== Work item ==
Repeat verbatim, and only, the lines of the data below, beginning at the line that contains "Untwisting Tovia Singer" and stopping after the line that contains "Sell Your Items - Free to List (795, 1349)".

** Supplied material follows **

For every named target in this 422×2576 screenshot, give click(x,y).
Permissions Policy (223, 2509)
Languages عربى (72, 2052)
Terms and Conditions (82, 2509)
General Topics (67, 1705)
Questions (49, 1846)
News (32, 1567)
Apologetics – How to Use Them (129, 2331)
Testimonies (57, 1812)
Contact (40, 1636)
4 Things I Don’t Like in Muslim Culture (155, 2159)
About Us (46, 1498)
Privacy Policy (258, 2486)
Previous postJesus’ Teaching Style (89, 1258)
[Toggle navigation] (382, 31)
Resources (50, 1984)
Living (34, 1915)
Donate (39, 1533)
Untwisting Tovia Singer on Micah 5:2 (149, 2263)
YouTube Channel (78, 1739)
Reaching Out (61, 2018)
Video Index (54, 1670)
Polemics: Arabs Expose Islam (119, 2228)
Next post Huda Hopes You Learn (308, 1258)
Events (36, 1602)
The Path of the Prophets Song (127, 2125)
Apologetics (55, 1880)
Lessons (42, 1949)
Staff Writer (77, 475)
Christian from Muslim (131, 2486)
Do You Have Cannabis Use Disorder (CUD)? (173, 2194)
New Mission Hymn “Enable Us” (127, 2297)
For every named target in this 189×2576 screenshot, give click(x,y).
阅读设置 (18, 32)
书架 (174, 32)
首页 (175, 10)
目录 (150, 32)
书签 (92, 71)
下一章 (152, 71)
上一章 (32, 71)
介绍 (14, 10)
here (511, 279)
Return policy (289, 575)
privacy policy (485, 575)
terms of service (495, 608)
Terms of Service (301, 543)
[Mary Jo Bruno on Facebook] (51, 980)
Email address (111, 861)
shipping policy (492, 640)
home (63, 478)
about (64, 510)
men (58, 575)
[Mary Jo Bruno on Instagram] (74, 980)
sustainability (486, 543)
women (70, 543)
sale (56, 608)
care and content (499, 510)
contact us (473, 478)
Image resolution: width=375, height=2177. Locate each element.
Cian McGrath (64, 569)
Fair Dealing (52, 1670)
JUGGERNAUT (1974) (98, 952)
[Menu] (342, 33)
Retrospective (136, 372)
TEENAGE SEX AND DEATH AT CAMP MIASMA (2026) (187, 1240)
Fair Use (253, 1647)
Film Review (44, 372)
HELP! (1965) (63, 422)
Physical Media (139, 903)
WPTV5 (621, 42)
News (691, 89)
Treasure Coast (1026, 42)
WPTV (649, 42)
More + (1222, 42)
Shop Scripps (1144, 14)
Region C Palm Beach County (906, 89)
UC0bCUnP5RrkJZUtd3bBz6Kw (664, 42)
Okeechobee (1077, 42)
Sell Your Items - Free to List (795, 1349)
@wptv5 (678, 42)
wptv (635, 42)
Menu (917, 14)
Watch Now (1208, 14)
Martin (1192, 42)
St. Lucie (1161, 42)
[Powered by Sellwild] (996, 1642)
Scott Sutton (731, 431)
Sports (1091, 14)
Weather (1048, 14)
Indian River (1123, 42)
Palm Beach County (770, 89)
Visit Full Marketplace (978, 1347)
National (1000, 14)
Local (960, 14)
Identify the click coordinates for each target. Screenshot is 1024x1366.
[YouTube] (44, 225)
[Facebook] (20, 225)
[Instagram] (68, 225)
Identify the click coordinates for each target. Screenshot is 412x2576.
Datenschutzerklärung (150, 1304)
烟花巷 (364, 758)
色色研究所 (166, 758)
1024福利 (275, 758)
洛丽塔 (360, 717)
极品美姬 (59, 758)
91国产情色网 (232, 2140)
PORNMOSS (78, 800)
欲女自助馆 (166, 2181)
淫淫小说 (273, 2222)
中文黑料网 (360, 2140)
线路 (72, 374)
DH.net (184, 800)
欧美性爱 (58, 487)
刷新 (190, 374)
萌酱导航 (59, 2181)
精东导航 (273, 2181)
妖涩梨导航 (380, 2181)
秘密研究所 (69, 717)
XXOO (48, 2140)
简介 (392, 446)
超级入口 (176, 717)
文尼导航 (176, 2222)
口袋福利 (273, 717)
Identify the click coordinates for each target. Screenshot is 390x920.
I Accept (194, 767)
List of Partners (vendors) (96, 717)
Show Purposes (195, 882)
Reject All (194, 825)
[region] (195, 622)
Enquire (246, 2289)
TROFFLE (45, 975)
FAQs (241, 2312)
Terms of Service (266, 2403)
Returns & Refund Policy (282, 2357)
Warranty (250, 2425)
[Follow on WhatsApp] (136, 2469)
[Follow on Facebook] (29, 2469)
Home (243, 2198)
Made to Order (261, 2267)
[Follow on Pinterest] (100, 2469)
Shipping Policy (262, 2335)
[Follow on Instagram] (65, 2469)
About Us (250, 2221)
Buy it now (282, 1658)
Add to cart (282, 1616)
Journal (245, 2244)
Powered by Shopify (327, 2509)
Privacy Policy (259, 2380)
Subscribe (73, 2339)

** End of Supplied material **

== Response ==
Untwisting Tovia Singer on Micah 5:2 (149, 2263)
YouTube Channel (78, 1739)
Reaching Out (61, 2018)
Video Index (54, 1670)
Polemics: Arabs Expose Islam (119, 2228)
Next post Huda Hopes You Learn (308, 1258)
Events (36, 1602)
The Path of the Prophets Song (127, 2125)
Apologetics (55, 1880)
Lessons (42, 1949)
Staff Writer (77, 475)
Christian from Muslim (131, 2486)
Do You Have Cannabis Use Disorder (CUD)? (173, 2194)
New Mission Hymn “Enable Us” (127, 2297)
For every named target in this 189×2576 screenshot, give click(x,y).
阅读设置 (18, 32)
书架 (174, 32)
首页 (175, 10)
目录 (150, 32)
书签 (92, 71)
下一章 (152, 71)
上一章 (32, 71)
介绍 (14, 10)
here (511, 279)
Return policy (289, 575)
privacy policy (485, 575)
terms of service (495, 608)
Terms of Service (301, 543)
[Mary Jo Bruno on Facebook] (51, 980)
Email address (111, 861)
shipping policy (492, 640)
home (63, 478)
about (64, 510)
men (58, 575)
[Mary Jo Bruno on Instagram] (74, 980)
sustainability (486, 543)
women (70, 543)
sale (56, 608)
care and content (499, 510)
contact us (473, 478)
Image resolution: width=375, height=2177. Locate each element.
Cian McGrath (64, 569)
Fair Dealing (52, 1670)
JUGGERNAUT (1974) (98, 952)
[Menu] (342, 33)
Retrospective (136, 372)
TEENAGE SEX AND DEATH AT CAMP MIASMA (2026) (187, 1240)
Fair Use (253, 1647)
Film Review (44, 372)
HELP! (1965) (63, 422)
Physical Media (139, 903)
WPTV5 (621, 42)
News (691, 89)
Treasure Coast (1026, 42)
WPTV (649, 42)
More + (1222, 42)
Shop Scripps (1144, 14)
Region C Palm Beach County (906, 89)
UC0bCUnP5RrkJZUtd3bBz6Kw (664, 42)
Okeechobee (1077, 42)
Sell Your Items - Free to List (795, 1349)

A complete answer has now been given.